PART 1: High level Discord summaries

Unsloth AI (Daniel Han) Discord


Perplexity AI Discord

Perplexity Rolls Out New Pro Service: Perplexity has launched Perplexity Enterprise Pro, touting enhanced data privacy, SOC2 compliance, and single sign-on capabilities, with companies like Stripe, Zoom, and Databricks reportedly saving 5000 hours a month. Engineers looking for corporate solutions can find more details and pricing at $40/month or $400/year per seat.

Funding Fuels Perplexity's Ambitions: Perplexity AI has closed a significant funding round, securing $62.7M and attaining a valuation of $1.04B, with notable investors including Daniel Gross and Jeff Bezos. The funds are slated for growth acceleration and expanding distribution through mobile carriers and enterprise partnerships.

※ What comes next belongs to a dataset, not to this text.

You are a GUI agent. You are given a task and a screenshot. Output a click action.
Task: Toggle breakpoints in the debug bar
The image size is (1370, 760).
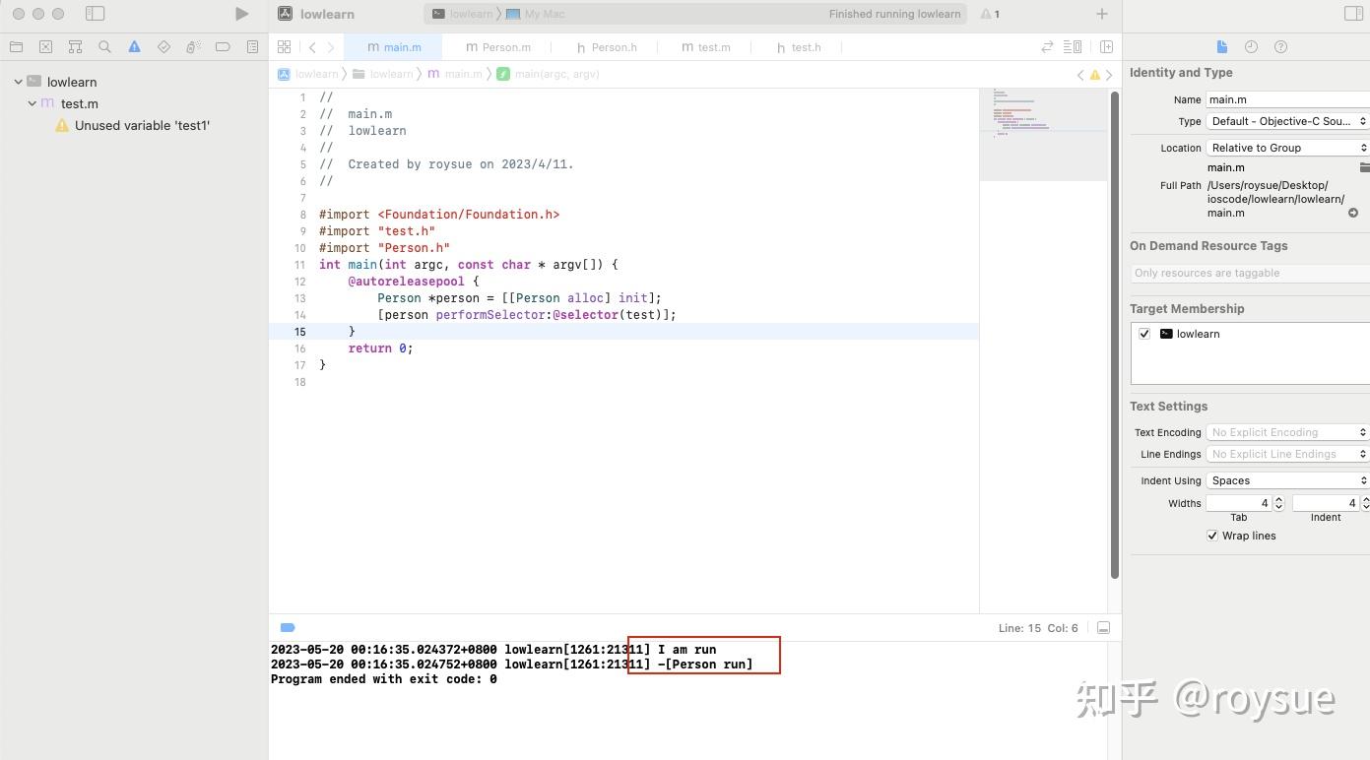(x=287, y=627)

AI Model Conundrums and Frustrations: Lively discussions evaluated AI models like Claude 3 Opus, GPT 4, and Llama 3 70B, with users pointing out their various strengths and weaknesses, while voicing exasperation about the message limit in Opus. Further, the community tested various AI-powered web search services, such as you.com and chohere, noting performance variances.

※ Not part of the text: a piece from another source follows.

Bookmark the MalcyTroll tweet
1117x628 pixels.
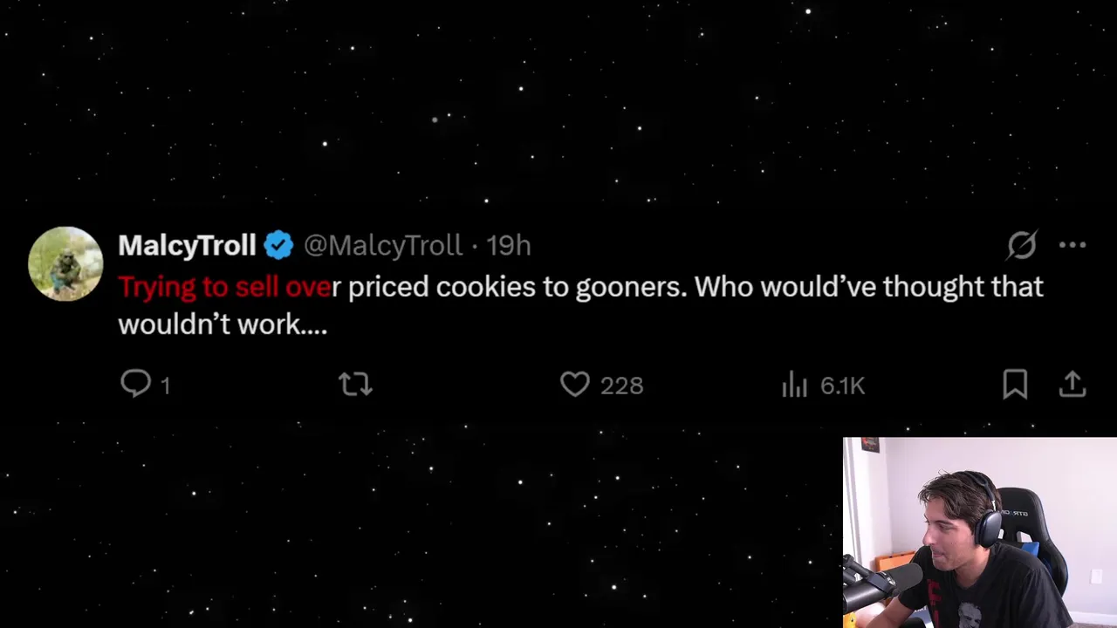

API Developments and Disappointments: On the API front, requests abound for an API akin to GPT that can scour the web and stay current, leading users to explore Perplexity's sonar online models and sign up for citations access. The conversation included a clarification that image uploads are not supported by the API now or in the foreseeable future, with llama-3-70b instruct and mixtral-8x22b-instruct suggested for coding tasks.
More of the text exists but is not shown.